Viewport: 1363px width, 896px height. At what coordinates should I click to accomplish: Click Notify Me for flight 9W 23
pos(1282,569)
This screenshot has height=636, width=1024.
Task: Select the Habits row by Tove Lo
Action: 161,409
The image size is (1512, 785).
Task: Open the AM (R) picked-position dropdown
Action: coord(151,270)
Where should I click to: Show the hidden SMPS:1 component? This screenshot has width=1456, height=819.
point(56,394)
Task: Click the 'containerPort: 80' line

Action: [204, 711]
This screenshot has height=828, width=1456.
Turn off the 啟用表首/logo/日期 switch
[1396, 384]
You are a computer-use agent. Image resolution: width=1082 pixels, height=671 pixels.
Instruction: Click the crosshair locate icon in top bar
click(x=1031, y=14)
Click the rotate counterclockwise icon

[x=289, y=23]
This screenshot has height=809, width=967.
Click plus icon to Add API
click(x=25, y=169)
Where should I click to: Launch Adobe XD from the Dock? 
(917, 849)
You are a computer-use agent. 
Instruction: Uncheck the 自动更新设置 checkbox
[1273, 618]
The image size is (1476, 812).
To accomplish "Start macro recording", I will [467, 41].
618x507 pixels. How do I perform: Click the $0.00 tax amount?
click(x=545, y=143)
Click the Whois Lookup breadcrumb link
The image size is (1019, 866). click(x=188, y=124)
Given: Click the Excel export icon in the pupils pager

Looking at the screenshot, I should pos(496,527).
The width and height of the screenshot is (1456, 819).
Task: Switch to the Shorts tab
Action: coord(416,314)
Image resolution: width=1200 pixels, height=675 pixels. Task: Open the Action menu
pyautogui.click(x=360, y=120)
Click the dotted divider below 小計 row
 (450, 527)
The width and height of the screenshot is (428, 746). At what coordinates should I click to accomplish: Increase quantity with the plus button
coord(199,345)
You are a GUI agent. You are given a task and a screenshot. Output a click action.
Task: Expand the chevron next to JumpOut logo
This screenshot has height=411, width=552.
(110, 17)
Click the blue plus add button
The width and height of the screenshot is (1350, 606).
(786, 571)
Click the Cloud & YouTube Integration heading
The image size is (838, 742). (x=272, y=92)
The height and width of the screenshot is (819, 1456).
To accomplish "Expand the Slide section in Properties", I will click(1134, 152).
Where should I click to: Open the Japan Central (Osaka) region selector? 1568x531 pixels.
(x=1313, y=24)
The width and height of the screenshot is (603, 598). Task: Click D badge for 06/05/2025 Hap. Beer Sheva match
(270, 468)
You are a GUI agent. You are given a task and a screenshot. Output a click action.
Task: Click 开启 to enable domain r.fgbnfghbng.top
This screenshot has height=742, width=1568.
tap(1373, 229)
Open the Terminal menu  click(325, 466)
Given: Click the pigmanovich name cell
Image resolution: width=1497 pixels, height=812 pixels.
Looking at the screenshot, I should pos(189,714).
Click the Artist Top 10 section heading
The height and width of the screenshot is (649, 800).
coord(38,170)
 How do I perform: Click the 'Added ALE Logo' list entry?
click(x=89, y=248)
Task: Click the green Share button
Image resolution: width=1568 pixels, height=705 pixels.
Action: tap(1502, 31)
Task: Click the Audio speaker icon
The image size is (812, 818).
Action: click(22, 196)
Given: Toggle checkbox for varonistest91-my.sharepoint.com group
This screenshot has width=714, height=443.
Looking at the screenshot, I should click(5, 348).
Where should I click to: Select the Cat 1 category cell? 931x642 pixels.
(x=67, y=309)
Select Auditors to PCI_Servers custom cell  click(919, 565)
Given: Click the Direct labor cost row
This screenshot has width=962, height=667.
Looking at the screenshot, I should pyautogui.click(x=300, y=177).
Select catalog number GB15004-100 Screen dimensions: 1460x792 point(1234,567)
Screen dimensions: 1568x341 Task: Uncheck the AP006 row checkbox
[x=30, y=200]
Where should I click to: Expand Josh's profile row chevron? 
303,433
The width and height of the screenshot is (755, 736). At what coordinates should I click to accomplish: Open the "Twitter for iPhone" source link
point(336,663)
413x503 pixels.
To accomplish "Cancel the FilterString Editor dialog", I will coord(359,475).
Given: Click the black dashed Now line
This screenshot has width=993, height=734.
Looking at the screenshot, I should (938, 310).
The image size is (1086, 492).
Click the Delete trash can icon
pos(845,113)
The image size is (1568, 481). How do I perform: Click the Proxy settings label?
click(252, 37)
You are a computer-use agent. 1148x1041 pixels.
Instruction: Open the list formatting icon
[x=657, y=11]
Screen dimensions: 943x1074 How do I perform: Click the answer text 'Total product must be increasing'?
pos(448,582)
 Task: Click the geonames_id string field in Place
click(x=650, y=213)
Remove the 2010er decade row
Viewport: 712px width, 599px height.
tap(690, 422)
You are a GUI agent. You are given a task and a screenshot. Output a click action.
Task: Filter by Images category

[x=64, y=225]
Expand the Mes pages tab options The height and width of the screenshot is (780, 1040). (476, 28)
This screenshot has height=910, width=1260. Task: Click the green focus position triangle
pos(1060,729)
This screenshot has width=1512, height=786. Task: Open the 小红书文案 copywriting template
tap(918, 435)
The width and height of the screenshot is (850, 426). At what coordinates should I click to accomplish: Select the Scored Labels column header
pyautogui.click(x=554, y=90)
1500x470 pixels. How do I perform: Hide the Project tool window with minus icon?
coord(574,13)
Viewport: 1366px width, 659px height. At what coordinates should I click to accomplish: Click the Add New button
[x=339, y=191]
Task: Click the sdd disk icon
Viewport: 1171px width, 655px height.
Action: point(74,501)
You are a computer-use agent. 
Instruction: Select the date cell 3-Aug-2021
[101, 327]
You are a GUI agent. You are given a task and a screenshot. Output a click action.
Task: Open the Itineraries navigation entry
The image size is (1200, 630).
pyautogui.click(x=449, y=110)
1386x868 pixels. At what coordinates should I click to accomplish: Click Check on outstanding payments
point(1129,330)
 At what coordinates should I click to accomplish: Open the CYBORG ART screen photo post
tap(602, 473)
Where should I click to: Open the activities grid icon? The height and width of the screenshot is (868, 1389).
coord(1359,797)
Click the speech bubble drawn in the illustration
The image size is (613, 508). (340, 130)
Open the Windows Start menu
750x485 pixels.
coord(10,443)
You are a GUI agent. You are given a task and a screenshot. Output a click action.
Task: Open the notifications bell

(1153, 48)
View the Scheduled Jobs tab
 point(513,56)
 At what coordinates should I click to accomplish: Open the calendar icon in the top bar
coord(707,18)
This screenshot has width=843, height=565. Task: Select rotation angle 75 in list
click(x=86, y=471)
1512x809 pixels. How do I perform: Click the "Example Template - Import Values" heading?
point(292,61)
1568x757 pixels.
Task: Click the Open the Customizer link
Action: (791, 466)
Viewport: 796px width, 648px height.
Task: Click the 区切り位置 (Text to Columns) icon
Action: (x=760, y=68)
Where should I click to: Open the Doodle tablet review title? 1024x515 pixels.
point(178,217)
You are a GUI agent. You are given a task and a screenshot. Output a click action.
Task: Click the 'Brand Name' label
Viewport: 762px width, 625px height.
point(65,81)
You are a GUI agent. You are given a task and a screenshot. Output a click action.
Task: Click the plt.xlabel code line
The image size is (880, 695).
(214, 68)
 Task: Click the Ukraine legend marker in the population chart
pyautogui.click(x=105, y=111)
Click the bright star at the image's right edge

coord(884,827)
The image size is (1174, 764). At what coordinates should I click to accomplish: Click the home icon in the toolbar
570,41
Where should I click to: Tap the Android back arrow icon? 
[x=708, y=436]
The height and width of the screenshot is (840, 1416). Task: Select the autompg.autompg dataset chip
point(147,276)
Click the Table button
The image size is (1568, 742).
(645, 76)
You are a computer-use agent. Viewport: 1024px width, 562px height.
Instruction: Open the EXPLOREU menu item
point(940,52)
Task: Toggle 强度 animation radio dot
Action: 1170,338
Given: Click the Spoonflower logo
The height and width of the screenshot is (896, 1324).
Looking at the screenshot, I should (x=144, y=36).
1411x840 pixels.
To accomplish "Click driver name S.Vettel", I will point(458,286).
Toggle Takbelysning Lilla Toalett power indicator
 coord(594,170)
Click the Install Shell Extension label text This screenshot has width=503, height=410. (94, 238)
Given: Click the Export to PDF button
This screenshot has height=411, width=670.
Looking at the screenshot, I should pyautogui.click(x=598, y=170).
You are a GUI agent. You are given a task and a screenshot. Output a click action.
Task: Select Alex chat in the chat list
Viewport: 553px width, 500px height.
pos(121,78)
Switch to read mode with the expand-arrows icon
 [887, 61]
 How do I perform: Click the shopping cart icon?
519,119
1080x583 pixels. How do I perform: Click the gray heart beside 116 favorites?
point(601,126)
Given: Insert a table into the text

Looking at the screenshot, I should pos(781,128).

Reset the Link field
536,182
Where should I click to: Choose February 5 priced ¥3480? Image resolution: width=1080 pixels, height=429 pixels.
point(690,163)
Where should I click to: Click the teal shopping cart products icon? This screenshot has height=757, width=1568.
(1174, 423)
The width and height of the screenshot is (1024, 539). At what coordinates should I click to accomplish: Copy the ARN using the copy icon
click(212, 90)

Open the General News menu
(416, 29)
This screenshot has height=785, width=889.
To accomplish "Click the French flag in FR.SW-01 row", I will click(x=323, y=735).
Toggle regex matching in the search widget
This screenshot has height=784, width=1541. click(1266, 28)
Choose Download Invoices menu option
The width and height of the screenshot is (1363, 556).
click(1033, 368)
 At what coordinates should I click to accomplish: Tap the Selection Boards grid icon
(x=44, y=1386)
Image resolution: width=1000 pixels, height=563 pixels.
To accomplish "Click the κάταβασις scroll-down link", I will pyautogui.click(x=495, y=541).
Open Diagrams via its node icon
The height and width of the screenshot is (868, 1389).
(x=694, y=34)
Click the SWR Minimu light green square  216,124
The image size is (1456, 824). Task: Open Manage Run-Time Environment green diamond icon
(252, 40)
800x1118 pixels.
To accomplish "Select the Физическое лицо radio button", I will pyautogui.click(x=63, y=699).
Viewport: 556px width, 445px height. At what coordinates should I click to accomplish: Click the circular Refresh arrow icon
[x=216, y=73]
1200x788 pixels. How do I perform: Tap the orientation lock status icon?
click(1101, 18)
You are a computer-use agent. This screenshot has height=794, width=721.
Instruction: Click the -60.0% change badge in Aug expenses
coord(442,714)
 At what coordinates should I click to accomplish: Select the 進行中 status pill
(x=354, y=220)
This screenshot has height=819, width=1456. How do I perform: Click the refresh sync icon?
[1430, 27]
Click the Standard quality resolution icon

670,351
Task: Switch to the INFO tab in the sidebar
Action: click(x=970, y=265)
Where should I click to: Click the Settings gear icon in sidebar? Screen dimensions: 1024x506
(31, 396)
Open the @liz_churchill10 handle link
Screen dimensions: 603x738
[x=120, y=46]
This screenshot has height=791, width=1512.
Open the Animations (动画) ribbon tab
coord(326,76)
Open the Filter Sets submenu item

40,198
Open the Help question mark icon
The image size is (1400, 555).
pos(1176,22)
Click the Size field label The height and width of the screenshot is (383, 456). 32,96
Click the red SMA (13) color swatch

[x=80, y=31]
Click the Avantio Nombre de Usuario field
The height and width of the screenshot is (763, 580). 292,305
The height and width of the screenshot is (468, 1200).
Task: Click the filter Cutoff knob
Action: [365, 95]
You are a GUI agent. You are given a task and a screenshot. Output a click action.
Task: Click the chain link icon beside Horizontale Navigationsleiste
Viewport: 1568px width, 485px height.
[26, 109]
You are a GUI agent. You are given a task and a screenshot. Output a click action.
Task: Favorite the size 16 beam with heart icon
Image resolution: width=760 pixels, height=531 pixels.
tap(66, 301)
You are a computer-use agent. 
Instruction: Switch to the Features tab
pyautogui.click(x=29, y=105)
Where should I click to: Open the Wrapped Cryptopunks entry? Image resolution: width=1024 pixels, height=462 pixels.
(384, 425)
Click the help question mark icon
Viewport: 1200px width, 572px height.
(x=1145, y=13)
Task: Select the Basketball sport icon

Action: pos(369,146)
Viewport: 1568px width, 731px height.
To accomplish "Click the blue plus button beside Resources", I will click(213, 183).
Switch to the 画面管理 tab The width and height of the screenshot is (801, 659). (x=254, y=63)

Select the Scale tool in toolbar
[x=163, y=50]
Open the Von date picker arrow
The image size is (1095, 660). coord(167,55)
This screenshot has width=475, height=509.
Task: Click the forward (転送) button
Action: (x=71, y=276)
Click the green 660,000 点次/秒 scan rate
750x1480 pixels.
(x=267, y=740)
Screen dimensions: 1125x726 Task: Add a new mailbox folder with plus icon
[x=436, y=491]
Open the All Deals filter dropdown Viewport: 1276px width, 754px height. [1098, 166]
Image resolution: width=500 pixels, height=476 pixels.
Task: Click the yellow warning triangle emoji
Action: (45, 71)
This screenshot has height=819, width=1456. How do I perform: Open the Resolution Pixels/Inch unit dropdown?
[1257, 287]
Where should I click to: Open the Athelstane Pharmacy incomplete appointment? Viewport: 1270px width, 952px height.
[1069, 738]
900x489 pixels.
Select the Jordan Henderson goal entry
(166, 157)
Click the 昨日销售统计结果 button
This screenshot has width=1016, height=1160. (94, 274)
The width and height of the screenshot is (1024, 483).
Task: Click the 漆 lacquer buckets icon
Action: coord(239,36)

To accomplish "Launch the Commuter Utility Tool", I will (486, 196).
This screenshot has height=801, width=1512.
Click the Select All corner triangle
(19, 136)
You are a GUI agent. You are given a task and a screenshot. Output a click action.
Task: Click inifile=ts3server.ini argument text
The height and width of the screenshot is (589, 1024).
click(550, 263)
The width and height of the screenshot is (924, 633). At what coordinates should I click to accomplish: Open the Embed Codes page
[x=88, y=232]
-*-*-
SET TASK: Copy the entries from the line with "800x1118 pixels." down to the line with "(x=354, y=220)", changing "icon" to "symbol" and keeping everything else the same.

SOLUTION TO THIS TASK:
800x1118 pixels.
To accomplish "Select the Физическое лицо radio button", I will pyautogui.click(x=63, y=699).
Viewport: 556px width, 445px height. At what coordinates should I click to accomplish: Click the circular Refresh arrow symbol
[x=216, y=73]
1200x788 pixels. How do I perform: Tap the orientation lock status symbol?
click(1101, 18)
You are a computer-use agent. This screenshot has height=794, width=721.
Instruction: Click the -60.0% change badge in Aug expenses
coord(442,714)
 At what coordinates should I click to accomplish: Select the 進行中 status pill
(x=354, y=220)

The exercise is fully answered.